= Action item =
Extend the Paris Peace Talks article past its final listed point, keeping the same encyclopedic style.

= Extract provided =
────────────────────
Paris Peace Talks
The Paris Peace Talks were the attempted fulfillment of Richard M. Nixon's "Peace with Honor" pledge made during the 1968 Presidential election to end U.S. involvement in the Vietnam War. Nixon wanted to achieve a peace agreement with North Vietnam in time for the 1972 Presidential election but intransigence at the negotiating table by both the North and South Vietnamese delegations led to many delays in a final agreement. The final agreement was called the Paris Accords which were signed on January 28, 1973.
Preliminaries
In his March 1968 speech, President Lyndon B. Johnson announced his intention to stop bombing North Vietnam. However, reconnaissance overflights of the North and bombing of the Ho Chi Minh trail and North Vietnamese targets in South Vietnam continued. During Nixon's administration, according to Kissinger, there also was an "understanding", never formally confirmed by the North but to which it did not object, that there would be:[1]
- No attacks on major cities;
- No artillery fire from or across the Demilitarized Zone; and
- No threatening troop movements in or near the DMZ, which would suggest movement into the South.
────────────────────
= Dataset section =
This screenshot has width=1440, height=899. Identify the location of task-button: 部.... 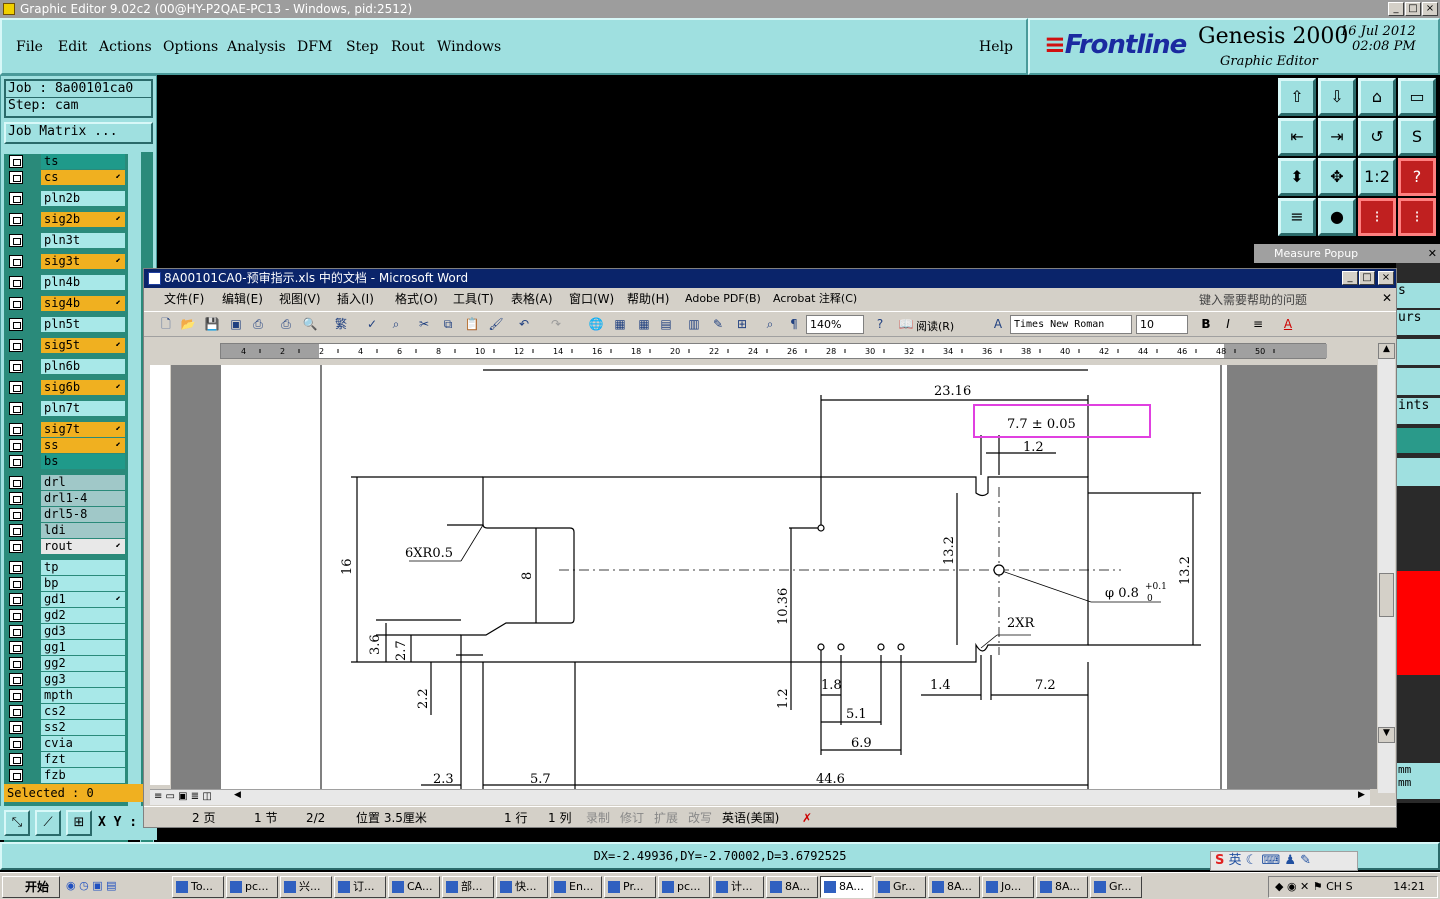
────────────────────
= Written answer =
Almost as soon as he came into office, President Nixon sent communications to Moscow, via Cyrus Vance in April 1969, to get the Soviets to open communications between the U.S. and North Vietnam. The North Vietnamese replied with a "Ten Point" program, a list of requirements for ending the war. [1] On August 4, 1969, U.S. Assistant to the President for National Security Affairs Henry Kissinger had a first, secret meeting in Paris with Xuan Thuy, a North Vietnamese diplomat. They met in the apartment of Jean Sainteny, formerly the French Commissioner to Tonkin, who, nearly fifty years before, had tried to find a peaceful way to avoid the Indochinese revolution. In July, Sainteny had forwarded a letter from Nixon to Ho Chi Minh that suggested negotiations. Ho and Sainteny were old adversaries who respected one another.[2] The Nixon letter, however, did threaten "measures of great consequence and force" if there were no diplomatic progress by November 1. Ho was dying, and may not actually have written the reply, which Nixon called a "cold rebuff."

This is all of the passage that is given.